_Extracted material_:
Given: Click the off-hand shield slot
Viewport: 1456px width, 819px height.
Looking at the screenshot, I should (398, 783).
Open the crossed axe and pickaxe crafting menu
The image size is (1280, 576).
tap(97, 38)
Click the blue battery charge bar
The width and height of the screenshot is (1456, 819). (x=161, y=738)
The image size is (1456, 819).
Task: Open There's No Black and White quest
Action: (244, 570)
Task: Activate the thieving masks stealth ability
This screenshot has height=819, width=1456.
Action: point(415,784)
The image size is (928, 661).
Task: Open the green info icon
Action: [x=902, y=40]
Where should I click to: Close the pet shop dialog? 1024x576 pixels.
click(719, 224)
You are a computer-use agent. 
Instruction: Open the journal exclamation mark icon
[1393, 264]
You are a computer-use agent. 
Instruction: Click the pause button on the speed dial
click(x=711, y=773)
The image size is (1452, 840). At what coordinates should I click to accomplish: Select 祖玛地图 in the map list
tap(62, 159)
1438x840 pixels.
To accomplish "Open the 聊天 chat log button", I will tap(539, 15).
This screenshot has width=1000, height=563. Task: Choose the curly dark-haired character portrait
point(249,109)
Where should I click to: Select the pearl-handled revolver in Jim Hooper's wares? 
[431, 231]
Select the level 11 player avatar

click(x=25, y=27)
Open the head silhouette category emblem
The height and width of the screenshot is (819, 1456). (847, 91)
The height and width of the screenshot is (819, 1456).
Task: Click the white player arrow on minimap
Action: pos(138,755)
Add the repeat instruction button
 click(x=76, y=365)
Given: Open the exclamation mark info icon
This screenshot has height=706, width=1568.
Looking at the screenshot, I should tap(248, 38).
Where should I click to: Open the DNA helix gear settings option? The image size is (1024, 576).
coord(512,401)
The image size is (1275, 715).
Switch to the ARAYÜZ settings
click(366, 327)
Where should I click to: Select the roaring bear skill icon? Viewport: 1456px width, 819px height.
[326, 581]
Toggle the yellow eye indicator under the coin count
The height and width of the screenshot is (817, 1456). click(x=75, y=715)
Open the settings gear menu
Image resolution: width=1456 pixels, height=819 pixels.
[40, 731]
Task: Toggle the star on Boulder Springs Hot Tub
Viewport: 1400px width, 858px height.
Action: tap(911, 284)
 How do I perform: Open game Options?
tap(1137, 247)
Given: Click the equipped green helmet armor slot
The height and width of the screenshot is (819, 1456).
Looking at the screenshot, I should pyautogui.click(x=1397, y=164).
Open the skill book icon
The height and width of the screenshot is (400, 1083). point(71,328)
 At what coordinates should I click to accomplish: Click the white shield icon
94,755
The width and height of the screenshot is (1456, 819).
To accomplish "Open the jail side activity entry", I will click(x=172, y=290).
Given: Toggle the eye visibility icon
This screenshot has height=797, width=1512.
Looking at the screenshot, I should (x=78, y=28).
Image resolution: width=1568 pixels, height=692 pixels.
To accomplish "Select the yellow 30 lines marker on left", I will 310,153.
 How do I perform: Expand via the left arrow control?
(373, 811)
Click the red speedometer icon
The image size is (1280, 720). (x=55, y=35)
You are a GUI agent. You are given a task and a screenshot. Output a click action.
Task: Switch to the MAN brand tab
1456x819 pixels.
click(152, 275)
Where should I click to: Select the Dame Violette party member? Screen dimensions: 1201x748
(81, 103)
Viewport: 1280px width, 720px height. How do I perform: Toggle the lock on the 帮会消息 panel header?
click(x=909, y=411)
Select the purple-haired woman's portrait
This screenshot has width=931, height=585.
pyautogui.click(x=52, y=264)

_What is needed_:
Set out every line of the material above as a Markdown table with the columns Row and Line, skipping blank lines.

_Worked answer_:
| Row | Line |
|---|---|
| 1 | Given: Click the off-hand shield slot |
| 2 | Viewport: 1456px width, 819px height. |
| 3 | Looking at the screenshot, I should (398, 783). |
| 4 | Open the crossed axe and pickaxe crafting menu |
| 5 | The image size is (1280, 576). |
| 6 | tap(97, 38) |
| 7 | Click the blue battery charge bar |
| 8 | The width and height of the screenshot is (1456, 819). (x=161, y=738) |
| 9 | The image size is (1456, 819). |
| 10 | Task: Open There's No Black and White quest |
| 11 | Action: (244, 570) |
| 12 | Task: Activate the thieving masks stealth ability |
| 13 | This screenshot has height=819, width=1456. |
| 14 | Action: point(415,784) |
| 15 | The image size is (928, 661). |
| 16 | Task: Open the green info icon |
| 17 | Action: [x=902, y=40] |
| 18 | Where should I click to: Close the pet shop dialog? 1024x576 pixels. |
| 19 | click(719, 224) |
| 20 | You are a computer-use agent.  |
| 21 | Instruction: Open the journal exclamation mark icon |
| 22 | [1393, 264] |
| 23 | You are a computer-use agent.  |
| 24 | Instruction: Click the pause button on the speed dial |
| 25 | click(x=711, y=773) |
| 26 | The image size is (1452, 840). At what coordinates should I click to accomplish: Select 祖玛地图 in the map list |
| 27 | tap(62, 159) |
| 28 | 1438x840 pixels. |
| 29 | To accomplish "Open the 聊天 chat log button", I will tap(539, 15). |
| 30 | This screenshot has width=1000, height=563. Task: Choose the curly dark-haired character portrait |
| 31 | point(249,109) |
| 32 | Where should I click to: Select the pearl-handled revolver in Jim Hooper's wares?  |
| 33 | [431, 231] |
| 34 | Select the level 11 player avatar |
| 35 | click(x=25, y=27) |
| 36 | Open the head silhouette category emblem |
| 37 | The height and width of the screenshot is (819, 1456). (847, 91) |
| 38 | The height and width of the screenshot is (819, 1456). |
| 39 | Task: Click the white player arrow on minimap |
| 40 | Action: pos(138,755) |
| 41 | Add the repeat instruction button |
| 42 |  click(x=76, y=365) |
| 43 | Given: Open the exclamation mark info icon |
| 44 | This screenshot has height=706, width=1568. |
| 45 | Looking at the screenshot, I should tap(248, 38). |
| 46 | Where should I click to: Open the DNA helix gear settings option? The image size is (1024, 576). |
| 47 | coord(512,401) |
| 48 | The image size is (1275, 715). |
| 49 | Switch to the ARAYÜZ settings |
| 50 | click(366, 327) |
| 51 | Where should I click to: Select the roaring bear skill icon? Viewport: 1456px width, 819px height. |
| 52 | [326, 581] |
| 53 | Toggle the yellow eye indicator under the coin count |
| 54 | The height and width of the screenshot is (817, 1456). click(x=75, y=715) |
| 55 | Open the settings gear menu |
| 56 | Image resolution: width=1456 pixels, height=819 pixels. |
| 57 | [40, 731] |
| 58 | Task: Toggle the star on Boulder Springs Hot Tub |
| 59 | Viewport: 1400px width, 858px height. |
| 60 | Action: tap(911, 284) |
| 61 |  How do I perform: Open game Options? |
| 62 | tap(1137, 247) |
| 63 | Given: Click the equipped green helmet armor slot |
| 64 | The height and width of the screenshot is (819, 1456). |
| 65 | Looking at the screenshot, I should pyautogui.click(x=1397, y=164). |
| 66 | Open the skill book icon |
| 67 | The height and width of the screenshot is (400, 1083). point(71,328) |
| 68 |  At what coordinates should I click to accomplish: Click the white shield icon |
| 69 | 94,755 |
| 70 | The width and height of the screenshot is (1456, 819). |
| 71 | To accomplish "Open the jail side activity entry", I will click(x=172, y=290). |
| 72 | Given: Toggle the eye visibility icon |
| 73 | This screenshot has height=797, width=1512. |
| 74 | Looking at the screenshot, I should (x=78, y=28). |
| 75 | Image resolution: width=1568 pixels, height=692 pixels. |
| 76 | To accomplish "Select the yellow 30 lines marker on left", I will 310,153. |
| 77 |  How do I perform: Expand via the left arrow control? |
| 78 | (373, 811) |
| 79 | Click the red speedometer icon |
| 80 | The image size is (1280, 720). (x=55, y=35) |
| 81 | You are a GUI agent. You are given a task and a screenshot. Output a click action. |
| 82 | Task: Switch to the MAN brand tab |
| 83 | 1456x819 pixels. |
| 84 | click(152, 275) |
| 85 | Where should I click to: Select the Dame Violette party member? Screen dimensions: 1201x748 |
| 86 | (81, 103) |
| 87 | Viewport: 1280px width, 720px height. How do I perform: Toggle the lock on the 帮会消息 panel header? |
| 88 | click(x=909, y=411) |
| 89 | Select the purple-haired woman's portrait |
| 90 | This screenshot has width=931, height=585. |
| 91 | pyautogui.click(x=52, y=264) |